O profissional da área de saúde, por lidar com dados sensíveis, precisa que seu consultório ou clínica estejam preparados, com camadas de segurança que protejam os dados físicos e online, começando pelo mapeamento do fluxo de informações, aplicação de políticas de segurança em todas as etapas, treinamento adequado dos funcionários, seleção de quem tem acesso a quais informações, porque nem todos precisam ter acesso a tudo, chegando até à forma de descarte das informações. Dados que circulam internamente nos consultórios exigem a celebração de termos de consentimento do titular e confidencialidade de quem tem acesso.

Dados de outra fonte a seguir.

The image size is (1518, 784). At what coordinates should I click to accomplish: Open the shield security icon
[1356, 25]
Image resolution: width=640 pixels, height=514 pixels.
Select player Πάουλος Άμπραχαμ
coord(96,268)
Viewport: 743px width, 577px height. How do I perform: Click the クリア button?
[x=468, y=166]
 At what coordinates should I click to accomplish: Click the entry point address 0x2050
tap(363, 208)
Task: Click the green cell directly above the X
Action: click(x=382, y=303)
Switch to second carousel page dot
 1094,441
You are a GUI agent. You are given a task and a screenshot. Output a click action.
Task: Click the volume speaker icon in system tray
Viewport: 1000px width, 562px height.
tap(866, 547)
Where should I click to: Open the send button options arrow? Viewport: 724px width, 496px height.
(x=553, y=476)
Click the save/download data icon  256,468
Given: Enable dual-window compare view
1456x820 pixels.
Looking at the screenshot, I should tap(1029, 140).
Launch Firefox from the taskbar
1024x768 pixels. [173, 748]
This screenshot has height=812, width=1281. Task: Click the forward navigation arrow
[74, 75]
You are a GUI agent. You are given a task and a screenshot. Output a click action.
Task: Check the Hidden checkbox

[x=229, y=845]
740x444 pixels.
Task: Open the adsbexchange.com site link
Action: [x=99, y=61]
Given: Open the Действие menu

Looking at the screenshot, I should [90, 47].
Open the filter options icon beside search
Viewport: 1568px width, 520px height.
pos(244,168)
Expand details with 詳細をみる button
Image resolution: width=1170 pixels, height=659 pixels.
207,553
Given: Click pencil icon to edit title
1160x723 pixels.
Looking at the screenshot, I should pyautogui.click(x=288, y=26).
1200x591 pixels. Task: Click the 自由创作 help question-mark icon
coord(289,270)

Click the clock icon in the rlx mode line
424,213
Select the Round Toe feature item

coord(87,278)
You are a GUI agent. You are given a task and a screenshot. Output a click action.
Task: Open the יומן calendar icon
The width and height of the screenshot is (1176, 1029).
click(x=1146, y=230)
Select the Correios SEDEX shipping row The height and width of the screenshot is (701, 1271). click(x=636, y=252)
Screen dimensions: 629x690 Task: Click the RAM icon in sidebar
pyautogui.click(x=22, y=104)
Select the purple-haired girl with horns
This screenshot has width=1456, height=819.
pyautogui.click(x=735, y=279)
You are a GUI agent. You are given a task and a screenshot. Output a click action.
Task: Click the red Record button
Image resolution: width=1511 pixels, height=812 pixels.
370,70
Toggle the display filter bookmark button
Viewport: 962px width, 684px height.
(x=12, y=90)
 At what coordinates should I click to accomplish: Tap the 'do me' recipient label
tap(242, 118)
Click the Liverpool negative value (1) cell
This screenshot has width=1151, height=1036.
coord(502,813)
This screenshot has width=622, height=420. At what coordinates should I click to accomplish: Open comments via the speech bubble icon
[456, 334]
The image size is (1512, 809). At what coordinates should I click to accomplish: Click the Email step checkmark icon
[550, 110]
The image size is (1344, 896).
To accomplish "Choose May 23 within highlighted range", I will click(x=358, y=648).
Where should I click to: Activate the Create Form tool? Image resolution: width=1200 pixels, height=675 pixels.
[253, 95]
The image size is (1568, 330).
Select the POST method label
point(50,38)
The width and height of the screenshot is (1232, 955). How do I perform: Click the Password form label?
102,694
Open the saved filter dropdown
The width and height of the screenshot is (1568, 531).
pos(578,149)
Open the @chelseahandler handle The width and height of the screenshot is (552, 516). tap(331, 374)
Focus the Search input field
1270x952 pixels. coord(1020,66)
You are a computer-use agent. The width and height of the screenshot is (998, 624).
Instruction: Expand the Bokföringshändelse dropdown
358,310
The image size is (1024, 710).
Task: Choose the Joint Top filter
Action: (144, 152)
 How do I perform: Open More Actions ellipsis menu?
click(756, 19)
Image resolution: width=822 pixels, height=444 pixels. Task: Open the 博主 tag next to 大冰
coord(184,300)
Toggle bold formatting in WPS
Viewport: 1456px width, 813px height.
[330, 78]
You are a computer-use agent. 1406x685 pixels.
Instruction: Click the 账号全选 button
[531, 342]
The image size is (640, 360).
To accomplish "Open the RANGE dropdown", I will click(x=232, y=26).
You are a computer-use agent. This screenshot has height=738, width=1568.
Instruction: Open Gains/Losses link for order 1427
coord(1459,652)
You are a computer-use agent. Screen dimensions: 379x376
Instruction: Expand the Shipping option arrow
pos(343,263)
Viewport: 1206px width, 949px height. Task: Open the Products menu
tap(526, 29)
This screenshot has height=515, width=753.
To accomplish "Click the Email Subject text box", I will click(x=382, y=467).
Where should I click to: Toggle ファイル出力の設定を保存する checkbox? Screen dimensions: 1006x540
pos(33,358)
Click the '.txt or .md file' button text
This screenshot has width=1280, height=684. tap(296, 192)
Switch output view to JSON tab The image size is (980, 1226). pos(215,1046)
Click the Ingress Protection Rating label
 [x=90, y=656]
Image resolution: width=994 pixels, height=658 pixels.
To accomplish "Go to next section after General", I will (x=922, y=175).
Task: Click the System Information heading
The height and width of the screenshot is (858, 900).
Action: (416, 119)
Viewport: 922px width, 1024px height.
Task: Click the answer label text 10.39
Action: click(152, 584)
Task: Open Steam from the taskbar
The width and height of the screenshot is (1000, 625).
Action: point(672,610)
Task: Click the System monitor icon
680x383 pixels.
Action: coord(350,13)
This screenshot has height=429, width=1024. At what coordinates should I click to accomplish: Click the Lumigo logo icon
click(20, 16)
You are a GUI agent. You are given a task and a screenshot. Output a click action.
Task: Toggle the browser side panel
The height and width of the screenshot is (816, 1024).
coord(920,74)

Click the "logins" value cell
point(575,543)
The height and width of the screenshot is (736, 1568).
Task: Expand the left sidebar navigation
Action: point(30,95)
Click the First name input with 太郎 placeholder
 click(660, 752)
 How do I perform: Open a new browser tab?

Desde a promulgação da lei, pouco, ou nada, mudou, cerca de 90% dos consultórios não se adequaram à Lei Geral de Proteção de Dados. Imagine, por exemplo, as consequências de a imagem de uma mulher que passou pelo procedimento de retirada do seio por causa de um câncer ‘vaza’, ou se a informação de que um paciente está em situação terminal chega a um membro da família mais sensível que ele desejava que fosse poupado; se já era grave, agora a Justiça proporciona ao paciente os instrumentos que asseguram o direito à confidencialidade de suas informações.